No! no! you're right enough there; but you've had your troubles, son Thomas, and the lads _are_ idle!'"

It was the Tailor's mother who spoke. She was a very old woman, and helpless. She was not quite so bright in her intellect as she had been, and got muddled over things that had lately happened; but she had a clear memory for what was long past, and was very pertinacious in her opinions. She knew the private history of almost every family in the place, and who of the Trouts were buried under which old stones in the churchyard; and had more tales of ghosts, doubles, warnings, fairies, witches, hobgoblins, and such like, than even her grandchildren had ever come to the end of. Her hands trembled with age, and she regretted this for nothing more than for the danger it brought her into of spilling the salt. She was past house-work, but all day she sat knitting hearth-rugs out of the bits and sc.r.a.ps of cloth that were shred in the tailoring. How far she believed in the wonderful tales she told, and the odd little charms she practised, no one exactly knew; but the older she grew, the stranger were the things she remembered, and the more testy she was if any one doubted their truth.

"Bairns are a blessing!" said she. "It is the family motto."

"_Are they?_" said the Tailor emphatically.

He had a high respect for his mother, and did not like to contradict her, but he held his own opinion, based upon personal experience; and not being a metaphysician, did not understand that it is safer to found opinions on principles than on experience, since experience may alter, but principles cannot.

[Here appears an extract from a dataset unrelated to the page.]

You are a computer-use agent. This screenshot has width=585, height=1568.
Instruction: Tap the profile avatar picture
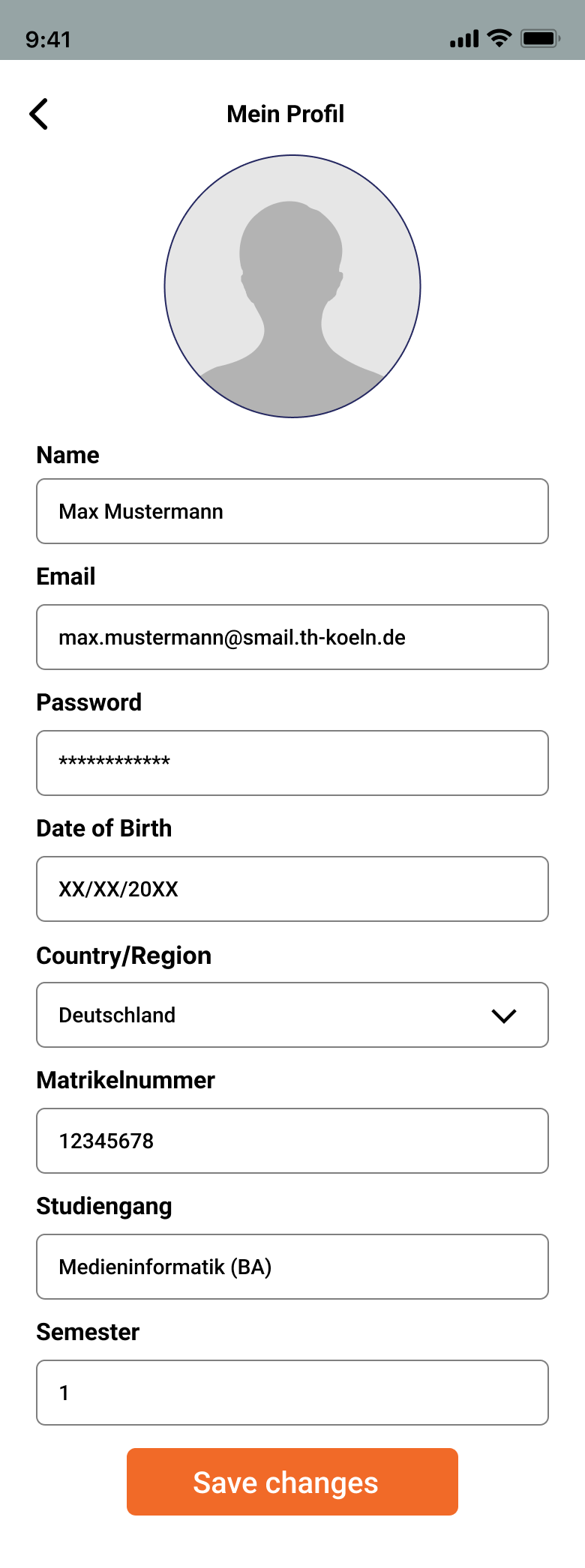292,286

"Look at Tommy," he broke out suddenly. "That boy does nothing but whittle sticks from morning till night. I have almost to lug him out of bed o' mornings. If I send him an errand, he loiters; I'd better have gone myself. If I set him to do anything, I have to tell him everything; I could sooner do it myself. And if he does work, it's done so unwillingly, with such a poor grace; better, far better, to do it myself. What house-work do the boys ever do but looking after the baby? And this afternoon she was asleep in the cradle, and off they went, and when she awoke, _I_ must leave my work to take her. _I_ gave her her supper, and put her to bed. And what with what they want and I have to get, and what they take out to play with and lose, and what they bring in to play with and leave about, bairns give some trouble, Mother, and I've not an easy life of it. The pay is poor enough when one can get the work, and the work is hard enough when one has a clear day to do it in; but housekeeping and bairn-minding don't leave a man much time for his trade. No! no! Ma'am, the luck of the Trouts is gone, and 'Bairns are a burden,' is the motto now. Though they are one's own," he muttered to himself, "and not bad ones, and I did hope once would have been a blessing."

"There's Johnnie," murmured the old lady, dreamily, "He has a face like an apple."